Work required:
Every record, down to the last line, must be given again exactly.

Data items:
+++
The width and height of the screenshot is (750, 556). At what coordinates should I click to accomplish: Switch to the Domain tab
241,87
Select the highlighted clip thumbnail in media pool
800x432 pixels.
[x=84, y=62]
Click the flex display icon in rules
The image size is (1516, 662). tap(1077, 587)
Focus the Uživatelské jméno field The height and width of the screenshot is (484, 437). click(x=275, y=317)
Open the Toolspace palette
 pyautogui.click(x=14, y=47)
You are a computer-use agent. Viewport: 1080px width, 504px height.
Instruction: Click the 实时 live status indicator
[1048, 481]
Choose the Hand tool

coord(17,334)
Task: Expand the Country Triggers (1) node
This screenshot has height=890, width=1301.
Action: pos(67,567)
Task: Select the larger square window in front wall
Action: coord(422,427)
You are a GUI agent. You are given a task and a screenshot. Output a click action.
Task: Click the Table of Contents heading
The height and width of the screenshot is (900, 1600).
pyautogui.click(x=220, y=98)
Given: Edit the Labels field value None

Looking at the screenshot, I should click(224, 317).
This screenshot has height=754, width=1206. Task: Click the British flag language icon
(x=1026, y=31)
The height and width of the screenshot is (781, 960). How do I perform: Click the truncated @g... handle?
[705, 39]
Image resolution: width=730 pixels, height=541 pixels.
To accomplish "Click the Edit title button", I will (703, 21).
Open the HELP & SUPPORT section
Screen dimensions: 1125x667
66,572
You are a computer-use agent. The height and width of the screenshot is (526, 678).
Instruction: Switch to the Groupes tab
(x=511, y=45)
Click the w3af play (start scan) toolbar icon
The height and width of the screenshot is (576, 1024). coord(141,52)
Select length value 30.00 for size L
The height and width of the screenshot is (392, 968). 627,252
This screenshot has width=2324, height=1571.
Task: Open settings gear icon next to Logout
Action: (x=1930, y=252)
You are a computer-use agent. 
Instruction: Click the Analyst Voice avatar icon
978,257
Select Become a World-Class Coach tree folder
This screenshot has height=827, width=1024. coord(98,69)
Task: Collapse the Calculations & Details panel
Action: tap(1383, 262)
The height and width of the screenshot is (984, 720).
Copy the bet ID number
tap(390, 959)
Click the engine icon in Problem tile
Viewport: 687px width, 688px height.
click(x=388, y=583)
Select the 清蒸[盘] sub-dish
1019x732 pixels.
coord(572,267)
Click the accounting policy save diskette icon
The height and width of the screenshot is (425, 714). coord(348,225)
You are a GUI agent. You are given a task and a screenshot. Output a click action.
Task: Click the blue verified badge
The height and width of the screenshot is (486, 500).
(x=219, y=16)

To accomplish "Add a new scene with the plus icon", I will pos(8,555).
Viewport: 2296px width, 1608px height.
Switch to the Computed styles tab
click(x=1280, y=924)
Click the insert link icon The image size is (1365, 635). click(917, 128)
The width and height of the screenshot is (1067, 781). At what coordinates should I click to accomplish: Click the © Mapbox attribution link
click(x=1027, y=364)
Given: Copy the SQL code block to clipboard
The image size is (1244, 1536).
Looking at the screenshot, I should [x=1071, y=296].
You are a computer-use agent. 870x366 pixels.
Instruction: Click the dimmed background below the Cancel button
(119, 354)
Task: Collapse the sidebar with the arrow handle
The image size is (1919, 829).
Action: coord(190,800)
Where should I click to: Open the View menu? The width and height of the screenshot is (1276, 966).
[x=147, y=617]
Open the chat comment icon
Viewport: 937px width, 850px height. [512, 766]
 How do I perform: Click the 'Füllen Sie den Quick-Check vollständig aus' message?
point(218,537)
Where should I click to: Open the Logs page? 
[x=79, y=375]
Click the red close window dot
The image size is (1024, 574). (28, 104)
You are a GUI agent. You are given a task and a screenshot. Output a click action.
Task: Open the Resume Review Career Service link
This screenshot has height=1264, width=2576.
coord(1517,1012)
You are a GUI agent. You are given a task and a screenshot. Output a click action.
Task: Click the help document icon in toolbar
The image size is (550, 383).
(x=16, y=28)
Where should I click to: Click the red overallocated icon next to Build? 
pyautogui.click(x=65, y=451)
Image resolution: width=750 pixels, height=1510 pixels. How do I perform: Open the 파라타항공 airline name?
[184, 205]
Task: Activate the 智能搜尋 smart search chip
+++
Exercise solution:
The width and height of the screenshot is (750, 556). At what coordinates should I click to accomplish: Switch to the Domain tab
241,87
Select the highlighted clip thumbnail in media pool
800x432 pixels.
[x=84, y=62]
Click the flex display icon in rules
The image size is (1516, 662). tap(1077, 587)
Focus the Uživatelské jméno field The height and width of the screenshot is (484, 437). click(x=275, y=317)
Open the Toolspace palette
 pyautogui.click(x=14, y=47)
You are a computer-use agent. Viewport: 1080px width, 504px height.
Instruction: Click the 实时 live status indicator
[1048, 481]
Choose the Hand tool

coord(17,334)
Task: Expand the Country Triggers (1) node
This screenshot has height=890, width=1301.
Action: pos(67,567)
Task: Select the larger square window in front wall
Action: coord(422,427)
You are a GUI agent. You are given a task and a screenshot. Output a click action.
Task: Click the Table of Contents heading
The height and width of the screenshot is (900, 1600).
pyautogui.click(x=220, y=98)
Given: Edit the Labels field value None

Looking at the screenshot, I should click(224, 317).
This screenshot has height=754, width=1206. Task: Click the British flag language icon
(x=1026, y=31)
The height and width of the screenshot is (781, 960). How do I perform: Click the truncated @g... handle?
[705, 39]
Image resolution: width=730 pixels, height=541 pixels.
To accomplish "Click the Edit title button", I will (703, 21).
Open the HELP & SUPPORT section
Screen dimensions: 1125x667
66,572
You are a computer-use agent. The height and width of the screenshot is (526, 678).
Instruction: Switch to the Groupes tab
(x=511, y=45)
Click the w3af play (start scan) toolbar icon
The height and width of the screenshot is (576, 1024). coord(141,52)
Select length value 30.00 for size L
The height and width of the screenshot is (392, 968). 627,252
This screenshot has width=2324, height=1571.
Task: Open settings gear icon next to Logout
Action: (x=1930, y=252)
You are a computer-use agent. 
Instruction: Click the Analyst Voice avatar icon
978,257
Select Become a World-Class Coach tree folder
This screenshot has height=827, width=1024. coord(98,69)
Task: Collapse the Calculations & Details panel
Action: tap(1383, 262)
The height and width of the screenshot is (984, 720).
Copy the bet ID number
tap(390, 959)
Click the engine icon in Problem tile
Viewport: 687px width, 688px height.
click(x=388, y=583)
Select the 清蒸[盘] sub-dish
1019x732 pixels.
coord(572,267)
Click the accounting policy save diskette icon
The height and width of the screenshot is (425, 714). coord(348,225)
You are a GUI agent. You are given a task and a screenshot. Output a click action.
Task: Click the blue verified badge
The height and width of the screenshot is (486, 500).
(x=219, y=16)

To accomplish "Add a new scene with the plus icon", I will pos(8,555).
Viewport: 2296px width, 1608px height.
Switch to the Computed styles tab
click(x=1280, y=924)
Click the insert link icon The image size is (1365, 635). click(917, 128)
The width and height of the screenshot is (1067, 781). At what coordinates should I click to accomplish: Click the © Mapbox attribution link
click(x=1027, y=364)
Given: Copy the SQL code block to clipboard
The image size is (1244, 1536).
Looking at the screenshot, I should [x=1071, y=296].
You are a computer-use agent. 870x366 pixels.
Instruction: Click the dimmed background below the Cancel button
(119, 354)
Task: Collapse the sidebar with the arrow handle
The image size is (1919, 829).
Action: coord(190,800)
Where should I click to: Open the View menu? The width and height of the screenshot is (1276, 966).
[x=147, y=617]
Open the chat comment icon
Viewport: 937px width, 850px height. [512, 766]
 How do I perform: Click the 'Füllen Sie den Quick-Check vollständig aus' message?
point(218,537)
Where should I click to: Open the Logs page? 
[x=79, y=375]
Click the red close window dot
The image size is (1024, 574). (28, 104)
You are a GUI agent. You are given a task and a screenshot. Output a click action.
Task: Open the Resume Review Career Service link
This screenshot has height=1264, width=2576.
coord(1517,1012)
You are a GUI agent. You are given a task and a screenshot. Output a click action.
Task: Click the help document icon in toolbar
The image size is (550, 383).
(x=16, y=28)
Where should I click to: Click the red overallocated icon next to Build? 
pyautogui.click(x=65, y=451)
Image resolution: width=750 pixels, height=1510 pixels. How do I perform: Open the 파라타항공 airline name?
[184, 205]
Task: Activate the 智能搜尋 smart search chip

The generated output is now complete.